There are few more evocative childhood memories than the ones tied to my beloved Chicago Bulls. Imagine being a child and latching onto something very early on — a player and a team — and then watching every year as the both of them, fates entwined, struggle to mature, grow, get better, then ultimately win.
And when they win they don’t stop winning. Suddenly that team’s name is synonymous with championships and that player is an international superstar. It’s like being able to say you were a fan of The Beatles since way back when Pete Best was on drums. It’s the perverse pride of being at the ground floor of something that later turns into a phenomena. There is a weird pride in that. You did nothing to contribute to the success of it, but you feel as though you did, and it reaps a lasting emotional reward.

It is also rare to watch someone, in real time, become the absolute best at something. Not just good, THE BEST. It’s happened before of course. We saw it during the seven year run of TV’s Empty Nest when Richard Mulligan became the finest actor of a generation. Then there was that fleeting moment in 1983 when David Copperfield vanished the Statue of Liberty, allowing him to claim title as “the greatest large-objects magician” since Wilbur the Druid Tempest, in 1884, made Spain disappear for five full seconds.
Michael Jordan’s Top 23 Most Memorable Moments
So what was so great about Michael Jordan, besides his prescient ability to never be wrong athletically (excluding baseball, golf, or, actually, anything not basketball)? It could just be the man’s highlight reel. The dizzying string of heroic game winning shots, acrobatic plays and official dunks. Maybe it was his commercials?
Maybe it was his Marx-like range of facial expressions in those Spike Lee commercials? The man emoted facially like someone about to lose to a Keynesian economist at math camp– and by someone, Karl Marx. Maybe it was just that everybody loves a winner. Or maybe it was the shoes? THA SHOOOS!

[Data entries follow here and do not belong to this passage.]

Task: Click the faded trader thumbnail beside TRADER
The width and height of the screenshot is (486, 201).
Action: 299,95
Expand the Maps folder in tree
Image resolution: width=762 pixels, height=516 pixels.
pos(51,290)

Whatever it was that made Michael Jordan a seminal figure it all came together at the right moment. In terms of fame, the 90′s were a lot like the 80′s but with slightly rounder edges. You could still be a matinee idol, but corporate culture made more demands on your personality. Jordan marched arm-in-arm, lockstep with those demands, and in return his iconography was captured in front of billions of cameras. Big cameras. Not like the millions of tiny ones, cellular and invasive, we know and use today that smudge our vision of celebrity. Big cameras make you a matinee idol; tiny ones make you the butt of a YouTube joke.


Above all else though, Michael Jordan became the idealized heir to the fame African-American celebrities enjoyed in the 1980′s. Black fame was nothing new, but Jordan came along at a time just after black crossover appeal had taken hold in the American culture and he illuminated its strongest characteristics.

He was as exciting to watch as Michael Jackson but not as erratic. He was as friendly as Bill Cosby but the context of sport gave him permission to be edgy. He was as self-confident as Ali, and as rich as Oprah.
It may likewise be said that MJ’s success laid its own groundwork for progress in this current decade, and for the fortunes of another high-profile black Chicagoan. There must be something about that particular commodity, being from that particular town. The marker tends to get moved.

Welcome Michael Jordan’s career to the Clap Academy Hall of Fame.